-- Supplied data --
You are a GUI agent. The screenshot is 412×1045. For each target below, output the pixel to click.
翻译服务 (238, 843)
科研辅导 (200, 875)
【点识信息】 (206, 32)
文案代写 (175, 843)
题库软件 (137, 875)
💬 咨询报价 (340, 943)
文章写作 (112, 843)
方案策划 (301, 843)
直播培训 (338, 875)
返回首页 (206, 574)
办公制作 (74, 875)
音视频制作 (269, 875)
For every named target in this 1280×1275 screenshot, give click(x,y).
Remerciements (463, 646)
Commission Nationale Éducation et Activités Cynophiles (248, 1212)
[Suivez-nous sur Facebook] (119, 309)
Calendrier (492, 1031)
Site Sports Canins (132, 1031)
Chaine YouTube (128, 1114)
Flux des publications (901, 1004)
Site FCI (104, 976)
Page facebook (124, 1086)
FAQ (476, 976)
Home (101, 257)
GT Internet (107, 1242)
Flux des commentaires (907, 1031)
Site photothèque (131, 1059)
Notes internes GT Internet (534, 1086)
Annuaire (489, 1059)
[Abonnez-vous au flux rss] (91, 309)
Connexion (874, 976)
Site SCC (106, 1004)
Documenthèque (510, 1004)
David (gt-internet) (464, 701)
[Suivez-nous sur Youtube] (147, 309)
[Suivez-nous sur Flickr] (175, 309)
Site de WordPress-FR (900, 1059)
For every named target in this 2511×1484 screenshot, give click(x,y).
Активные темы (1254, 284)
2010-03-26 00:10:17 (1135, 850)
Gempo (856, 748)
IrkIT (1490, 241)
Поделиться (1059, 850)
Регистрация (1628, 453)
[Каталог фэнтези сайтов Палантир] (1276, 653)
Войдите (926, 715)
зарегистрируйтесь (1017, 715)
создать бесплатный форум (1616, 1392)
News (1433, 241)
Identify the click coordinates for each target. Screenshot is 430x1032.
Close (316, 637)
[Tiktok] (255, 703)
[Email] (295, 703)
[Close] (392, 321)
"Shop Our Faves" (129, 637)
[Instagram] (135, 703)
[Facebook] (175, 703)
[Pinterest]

-- Problem to work on --
Exactly the lines from the line holding "直播培训 (338, 875)" through the close of the listing above make up the answer; include nothing else.

-- Answer box --
直播培训 (338, 875)
返回首页 (206, 574)
办公制作 (74, 875)
音视频制作 (269, 875)
For every named target in this 1280×1275 screenshot, give click(x,y).
Remerciements (463, 646)
Commission Nationale Éducation et Activités Cynophiles (248, 1212)
[Suivez-nous sur Facebook] (119, 309)
Calendrier (492, 1031)
Site Sports Canins (132, 1031)
Chaine YouTube (128, 1114)
Flux des publications (901, 1004)
Site FCI (104, 976)
Page facebook (124, 1086)
FAQ (476, 976)
Home (101, 257)
GT Internet (107, 1242)
Flux des commentaires (907, 1031)
Site photothèque (131, 1059)
Notes internes GT Internet (534, 1086)
Annuaire (489, 1059)
[Abonnez-vous au flux rss] (91, 309)
Connexion (874, 976)
Site SCC (106, 1004)
Documenthèque (510, 1004)
David (gt-internet) (464, 701)
[Suivez-nous sur Youtube] (147, 309)
[Suivez-nous sur Flickr] (175, 309)
Site de WordPress-FR (900, 1059)
For every named target in this 2511×1484 screenshot, give click(x,y).
Активные темы (1254, 284)
2010-03-26 00:10:17 (1135, 850)
Gempo (856, 748)
IrkIT (1490, 241)
Поделиться (1059, 850)
Регистрация (1628, 453)
[Каталог фэнтези сайтов Палантир] (1276, 653)
Войдите (926, 715)
зарегистрируйтесь (1017, 715)
создать бесплатный форум (1616, 1392)
News (1433, 241)
Identify the click coordinates for each target. Screenshot is 430x1032.
Close (316, 637)
[Tiktok] (255, 703)
[Email] (295, 703)
[Close] (392, 321)
"Shop Our Faves" (129, 637)
[Instagram] (135, 703)
[Facebook] (175, 703)
[Pinterest]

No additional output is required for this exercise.